*** Begin section ***
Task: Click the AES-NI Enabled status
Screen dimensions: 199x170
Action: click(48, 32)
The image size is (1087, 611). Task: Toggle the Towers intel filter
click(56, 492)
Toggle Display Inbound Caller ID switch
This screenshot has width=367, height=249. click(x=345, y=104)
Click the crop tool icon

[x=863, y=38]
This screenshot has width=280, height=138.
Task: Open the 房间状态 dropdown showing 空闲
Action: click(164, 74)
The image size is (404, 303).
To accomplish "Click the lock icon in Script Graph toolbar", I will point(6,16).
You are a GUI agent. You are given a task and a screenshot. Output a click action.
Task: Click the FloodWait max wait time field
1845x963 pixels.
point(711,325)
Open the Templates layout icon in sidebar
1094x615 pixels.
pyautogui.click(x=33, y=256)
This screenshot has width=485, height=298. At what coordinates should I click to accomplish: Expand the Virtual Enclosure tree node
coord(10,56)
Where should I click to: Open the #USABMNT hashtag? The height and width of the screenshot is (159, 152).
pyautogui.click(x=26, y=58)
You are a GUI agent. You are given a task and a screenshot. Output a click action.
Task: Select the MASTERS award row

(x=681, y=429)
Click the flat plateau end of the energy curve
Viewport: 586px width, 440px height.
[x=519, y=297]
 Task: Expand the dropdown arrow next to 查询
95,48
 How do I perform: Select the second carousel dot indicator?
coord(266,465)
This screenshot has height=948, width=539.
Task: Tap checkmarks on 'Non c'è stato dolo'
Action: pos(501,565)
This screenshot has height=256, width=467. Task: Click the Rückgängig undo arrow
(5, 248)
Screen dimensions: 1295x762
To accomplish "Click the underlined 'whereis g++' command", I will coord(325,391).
*** End section ***
The full listing above should be restated word for word.

Task: Click the AES-NI Enabled status
Screen dimensions: 199x170
Action: click(48, 32)
The image size is (1087, 611). Task: Toggle the Towers intel filter
click(56, 492)
Toggle Display Inbound Caller ID switch
This screenshot has width=367, height=249. click(x=345, y=104)
Click the crop tool icon

[x=863, y=38]
This screenshot has width=280, height=138.
Task: Open the 房间状态 dropdown showing 空闲
Action: click(164, 74)
The image size is (404, 303).
To accomplish "Click the lock icon in Script Graph toolbar", I will point(6,16).
You are a GUI agent. You are given a task and a screenshot. Output a click action.
Task: Click the FloodWait max wait time field
1845x963 pixels.
point(711,325)
Open the Templates layout icon in sidebar
1094x615 pixels.
pyautogui.click(x=33, y=256)
This screenshot has width=485, height=298. At what coordinates should I click to accomplish: Expand the Virtual Enclosure tree node
coord(10,56)
Where should I click to: Open the #USABMNT hashtag? The height and width of the screenshot is (159, 152).
pyautogui.click(x=26, y=58)
You are a GUI agent. You are given a task and a screenshot. Output a click action.
Task: Select the MASTERS award row

(x=681, y=429)
Click the flat plateau end of the energy curve
Viewport: 586px width, 440px height.
[x=519, y=297]
 Task: Expand the dropdown arrow next to 查询
95,48
 How do I perform: Select the second carousel dot indicator?
coord(266,465)
This screenshot has height=948, width=539.
Task: Tap checkmarks on 'Non c'è stato dolo'
Action: pos(501,565)
This screenshot has height=256, width=467. Task: Click the Rückgängig undo arrow
(5, 248)
Screen dimensions: 1295x762
To accomplish "Click the underlined 'whereis g++' command", I will coord(325,391).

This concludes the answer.